After all, if you flout regulations and bribe school inspectors and a fire then breaks out, kids will certainly die. If you chain men to beds, they too will certainly die in a fire.
So for one more August 15th, I think -- and if this strikes you as a large leap, bear with me -- neglect like this, attitude like this, has some roots in a perhaps unwitting turn we took somewhere in our national youth. In that pursuit of something we called a nation-state, with all that's attendant on that term. In our neglect of building a society, rather than that nation. In our yearning to be a world superpower, our concern with an image abroad rather than what we are within our borders. In forgetting that national security must mean, can only mean, and above all, the way our people live.
All our people. Including those promise-filled little bundles of joy in Kumbakonam. Including those troubled men and women in Ervadi.
I'm the traitor
Had we done that, here are a few glimpses of what today would look like.
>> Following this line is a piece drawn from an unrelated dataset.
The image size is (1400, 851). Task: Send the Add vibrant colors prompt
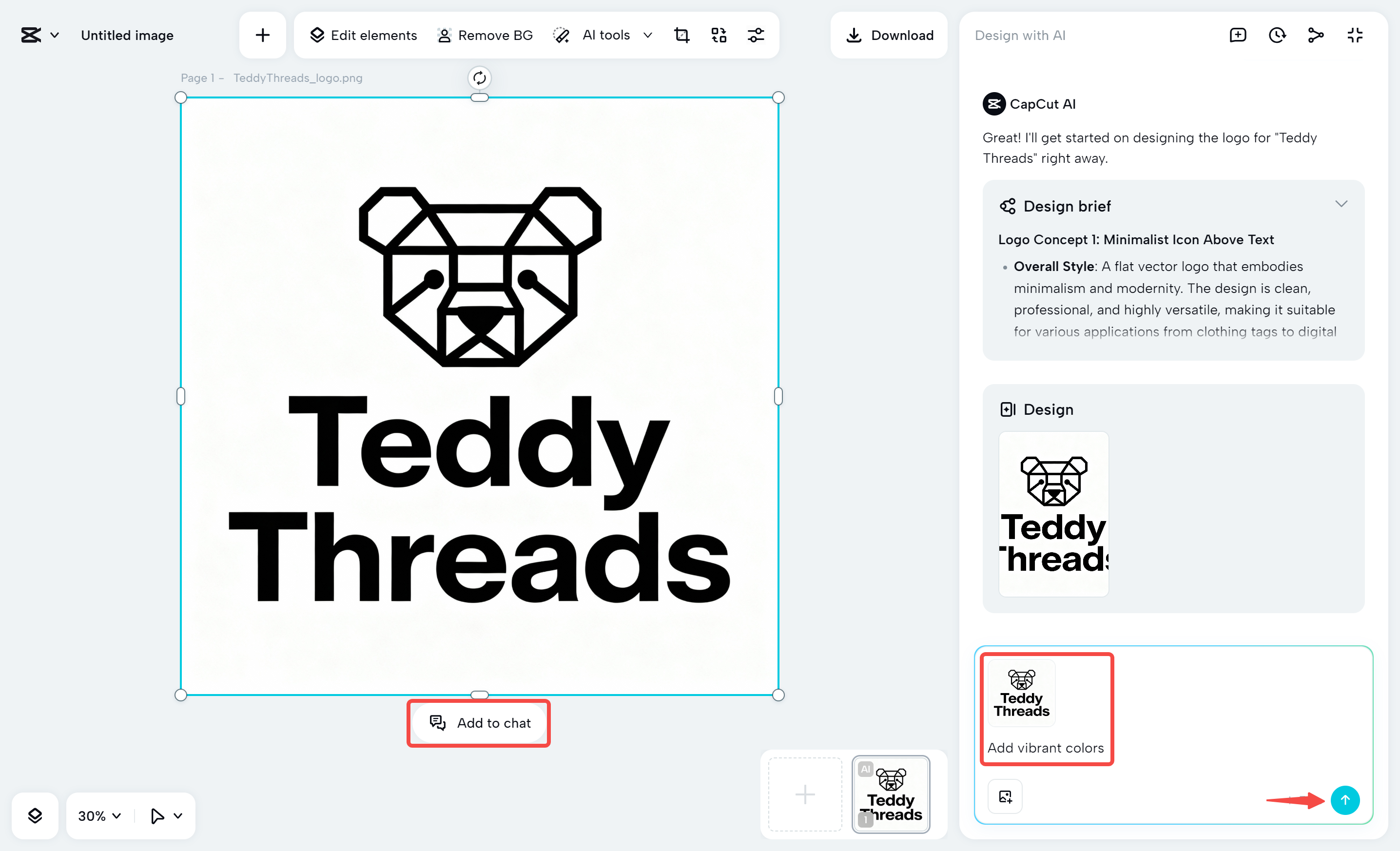pos(1345,800)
Nobody sleeps on our streets at night, ready to be run over by filmstars or the wayward progeny of arms dealers. We buy our twice-a-year dose of patriotism -- that tricolour, you know -- not by handing over a few coins to a naked urchin shivering in the rain at a traffic light, but from a shop. (Then again, we might have seen through the hypocrisy of twice-a-year doses of patriotism). Every road in the country has a pavement for pedestrians, and if one such person on foot steps off, traffic immediately halts until she is safe on a pavement once more. All of us have reasonable health care available to us within a reasonable distance. All our kids go to school, though not in buildings that we realize are fire-traps only after they have burned down and taken the kids with them.
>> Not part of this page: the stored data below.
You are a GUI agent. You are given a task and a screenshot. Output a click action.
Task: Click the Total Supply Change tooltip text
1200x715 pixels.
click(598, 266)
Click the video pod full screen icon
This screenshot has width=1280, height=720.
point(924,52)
And such things as fire regulations are observed faithfully and fully -- be it in a school, an office building, or a movie theatre.
All this good stuff, and much more, is the result of that resolve in our early days: that in this India, everything is done with an eye firmly on how it will affect how our people live. Every single thing. All our people. And it's not just laws and policies I'm talking about, but attitudes too. (The bit about traffic coming to a halt, for example). Because I truly believe that a focus on people, right from 1947, would by now have persuaded us that it is our people that make our country. Nothing else. That the strength and integrity of India is measured by the strength and integrity of a billion Indian lives. Nothing more, but nothing less either.
As I sit in that rain-lashed classroom, one final thought strikes me. On this day that patriotism is on minds across this country, when we recall great Indians of the past and sing rousing songs, it seems to me that the greatest patriotism of all, maybe the only patriotism there is, lies in concern for the people around us.
If that is how we looked at patriotism, if that is how we looked at India and our fellow human beings, I feel confident many things would have been different. And the tragedies of Kumbakonam and Ervadi would never have happened.
Here where I cannot feel my legs any more, the children have finished their string of speeches. A young woman, guest at the school for the day and sitting up in front, rises to speak. In flowing Marathi, she says:
Today we hear so much about patriots. We all want to become patriots
ourselves. I remember seeing a film where a man rode off on a horse
saying he was giving up everything -- love, family, friends and relations
-- to go serve the country. They applauded him, but I was frightened by
this. I don't want a patriot who leaves everything behind, because then
what's left? I want patriots who bring us together.
That's the attitude I'm thinking about, I say to myself as I clap. Because if you have given up on love, family, friends, your fellow human beings, what do you have? What is the country you think you are serving?
But if you hold on to those things, well. Things could be different.